Stored dataset items ->

=== Begin Enclosure ===

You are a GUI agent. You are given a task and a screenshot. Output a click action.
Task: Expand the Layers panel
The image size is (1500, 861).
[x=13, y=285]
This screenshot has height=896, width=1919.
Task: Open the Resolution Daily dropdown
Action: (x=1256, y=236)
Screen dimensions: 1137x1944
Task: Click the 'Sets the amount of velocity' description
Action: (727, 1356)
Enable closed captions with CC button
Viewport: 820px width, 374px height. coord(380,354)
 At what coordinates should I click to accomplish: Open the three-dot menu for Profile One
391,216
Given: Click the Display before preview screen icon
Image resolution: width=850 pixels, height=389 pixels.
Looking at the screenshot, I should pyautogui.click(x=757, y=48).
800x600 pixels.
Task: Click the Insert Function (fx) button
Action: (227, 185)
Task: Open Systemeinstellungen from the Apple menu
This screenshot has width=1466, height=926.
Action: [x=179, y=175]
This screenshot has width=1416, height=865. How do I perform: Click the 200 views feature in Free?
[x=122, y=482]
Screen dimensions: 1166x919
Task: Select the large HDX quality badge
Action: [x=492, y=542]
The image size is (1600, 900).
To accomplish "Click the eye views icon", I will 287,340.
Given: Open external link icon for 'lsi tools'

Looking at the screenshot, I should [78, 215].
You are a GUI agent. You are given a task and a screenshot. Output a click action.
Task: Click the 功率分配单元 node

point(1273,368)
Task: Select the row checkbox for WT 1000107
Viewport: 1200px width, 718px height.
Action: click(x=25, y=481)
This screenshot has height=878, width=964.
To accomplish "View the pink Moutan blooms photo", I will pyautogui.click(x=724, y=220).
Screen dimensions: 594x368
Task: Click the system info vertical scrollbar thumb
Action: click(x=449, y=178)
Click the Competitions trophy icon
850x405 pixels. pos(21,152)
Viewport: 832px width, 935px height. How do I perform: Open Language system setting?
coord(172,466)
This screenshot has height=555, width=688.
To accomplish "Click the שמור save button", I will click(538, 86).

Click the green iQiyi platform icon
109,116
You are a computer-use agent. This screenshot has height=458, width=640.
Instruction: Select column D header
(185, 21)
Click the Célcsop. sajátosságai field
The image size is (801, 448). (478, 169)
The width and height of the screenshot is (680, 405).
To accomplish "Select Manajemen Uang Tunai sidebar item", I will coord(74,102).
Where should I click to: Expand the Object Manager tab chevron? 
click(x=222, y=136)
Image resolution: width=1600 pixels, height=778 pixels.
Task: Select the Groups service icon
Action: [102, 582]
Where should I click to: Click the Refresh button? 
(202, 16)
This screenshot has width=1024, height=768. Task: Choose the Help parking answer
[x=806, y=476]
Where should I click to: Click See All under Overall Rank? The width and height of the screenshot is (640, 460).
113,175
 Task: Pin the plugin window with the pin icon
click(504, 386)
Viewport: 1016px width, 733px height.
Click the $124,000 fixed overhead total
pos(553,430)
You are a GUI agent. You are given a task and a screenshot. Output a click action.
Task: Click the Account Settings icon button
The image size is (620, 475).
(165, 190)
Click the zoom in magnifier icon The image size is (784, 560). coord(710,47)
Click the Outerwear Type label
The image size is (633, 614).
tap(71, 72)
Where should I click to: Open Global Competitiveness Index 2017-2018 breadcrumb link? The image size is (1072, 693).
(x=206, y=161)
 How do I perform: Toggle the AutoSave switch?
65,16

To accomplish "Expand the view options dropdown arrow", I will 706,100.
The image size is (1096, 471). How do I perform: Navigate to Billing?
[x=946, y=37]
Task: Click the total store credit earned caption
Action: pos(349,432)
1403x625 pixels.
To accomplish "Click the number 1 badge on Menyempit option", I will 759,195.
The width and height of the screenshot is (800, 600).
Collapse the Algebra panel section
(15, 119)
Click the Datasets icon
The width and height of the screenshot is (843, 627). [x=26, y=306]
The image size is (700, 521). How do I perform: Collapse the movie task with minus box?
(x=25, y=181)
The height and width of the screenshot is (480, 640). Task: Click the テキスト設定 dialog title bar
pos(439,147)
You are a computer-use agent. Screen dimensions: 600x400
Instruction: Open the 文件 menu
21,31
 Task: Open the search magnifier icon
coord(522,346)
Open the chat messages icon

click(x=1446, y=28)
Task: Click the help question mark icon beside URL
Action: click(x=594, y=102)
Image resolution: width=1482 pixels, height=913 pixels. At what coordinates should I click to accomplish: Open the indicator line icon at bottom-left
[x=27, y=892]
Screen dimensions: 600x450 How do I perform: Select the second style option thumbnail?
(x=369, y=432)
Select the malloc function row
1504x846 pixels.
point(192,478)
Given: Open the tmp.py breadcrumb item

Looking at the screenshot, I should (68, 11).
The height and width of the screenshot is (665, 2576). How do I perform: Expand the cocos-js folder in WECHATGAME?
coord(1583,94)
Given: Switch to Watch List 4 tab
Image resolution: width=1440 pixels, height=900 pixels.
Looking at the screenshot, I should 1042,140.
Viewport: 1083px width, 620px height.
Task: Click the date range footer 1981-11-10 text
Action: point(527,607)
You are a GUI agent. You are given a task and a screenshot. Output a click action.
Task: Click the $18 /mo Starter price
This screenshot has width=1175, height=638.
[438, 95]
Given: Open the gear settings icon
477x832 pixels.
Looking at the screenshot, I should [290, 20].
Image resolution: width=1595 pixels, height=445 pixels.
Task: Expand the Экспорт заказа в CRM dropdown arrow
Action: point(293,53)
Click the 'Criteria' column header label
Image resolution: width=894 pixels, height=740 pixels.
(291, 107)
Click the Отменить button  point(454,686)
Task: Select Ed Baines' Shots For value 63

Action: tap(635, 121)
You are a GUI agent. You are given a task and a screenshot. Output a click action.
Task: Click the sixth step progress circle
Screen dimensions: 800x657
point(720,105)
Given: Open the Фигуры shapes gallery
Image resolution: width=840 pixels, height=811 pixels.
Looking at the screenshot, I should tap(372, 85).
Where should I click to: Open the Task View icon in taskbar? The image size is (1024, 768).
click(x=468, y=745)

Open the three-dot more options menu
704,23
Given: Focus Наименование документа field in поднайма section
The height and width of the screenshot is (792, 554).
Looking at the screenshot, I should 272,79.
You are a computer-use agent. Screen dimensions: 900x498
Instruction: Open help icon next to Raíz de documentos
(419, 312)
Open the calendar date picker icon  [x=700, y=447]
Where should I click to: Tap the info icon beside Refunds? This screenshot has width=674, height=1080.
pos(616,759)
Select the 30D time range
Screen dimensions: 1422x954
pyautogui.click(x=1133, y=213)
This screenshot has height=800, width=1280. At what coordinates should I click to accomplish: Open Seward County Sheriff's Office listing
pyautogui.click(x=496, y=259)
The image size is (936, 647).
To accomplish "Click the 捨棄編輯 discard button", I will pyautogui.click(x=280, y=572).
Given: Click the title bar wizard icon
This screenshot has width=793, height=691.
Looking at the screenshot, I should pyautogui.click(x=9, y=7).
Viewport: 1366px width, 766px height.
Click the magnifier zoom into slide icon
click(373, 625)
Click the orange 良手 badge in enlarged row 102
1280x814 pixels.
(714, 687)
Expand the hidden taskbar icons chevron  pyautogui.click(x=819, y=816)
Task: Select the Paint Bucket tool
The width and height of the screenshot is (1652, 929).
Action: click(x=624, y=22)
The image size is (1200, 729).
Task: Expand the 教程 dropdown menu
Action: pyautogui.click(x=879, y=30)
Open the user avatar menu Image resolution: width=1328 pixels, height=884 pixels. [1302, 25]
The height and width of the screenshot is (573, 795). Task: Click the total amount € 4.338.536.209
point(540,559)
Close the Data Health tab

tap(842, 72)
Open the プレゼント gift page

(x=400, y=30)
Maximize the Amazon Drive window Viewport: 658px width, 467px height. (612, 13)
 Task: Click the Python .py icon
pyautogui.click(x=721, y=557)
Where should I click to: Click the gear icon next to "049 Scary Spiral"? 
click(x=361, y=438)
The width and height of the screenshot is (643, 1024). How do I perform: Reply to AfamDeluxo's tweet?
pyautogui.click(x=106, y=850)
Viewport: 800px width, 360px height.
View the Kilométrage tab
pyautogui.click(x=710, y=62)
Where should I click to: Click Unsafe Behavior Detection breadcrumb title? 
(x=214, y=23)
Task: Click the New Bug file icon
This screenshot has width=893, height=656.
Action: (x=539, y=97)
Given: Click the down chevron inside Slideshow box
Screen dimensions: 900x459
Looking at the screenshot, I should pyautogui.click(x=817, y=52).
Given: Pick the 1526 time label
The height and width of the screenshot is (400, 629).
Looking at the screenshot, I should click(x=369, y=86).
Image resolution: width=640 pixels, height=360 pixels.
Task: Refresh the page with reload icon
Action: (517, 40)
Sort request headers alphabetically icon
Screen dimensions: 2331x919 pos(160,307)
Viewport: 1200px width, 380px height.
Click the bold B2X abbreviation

=== End Enclosure ===

REQUIRED ACTION -> Output the lines above exactly, but only those between the line holding "Task: Expand the Layers panel" and the line holding "Given: Click the Display", inclusive.

EXERCISE RESPONSE ->
Task: Expand the Layers panel
The image size is (1500, 861).
[x=13, y=285]
This screenshot has height=896, width=1919.
Task: Open the Resolution Daily dropdown
Action: (x=1256, y=236)
Screen dimensions: 1137x1944
Task: Click the 'Sets the amount of velocity' description
Action: (727, 1356)
Enable closed captions with CC button
Viewport: 820px width, 374px height. coord(380,354)
 At what coordinates should I click to accomplish: Open the three-dot menu for Profile One
391,216
Given: Click the Display before preview screen icon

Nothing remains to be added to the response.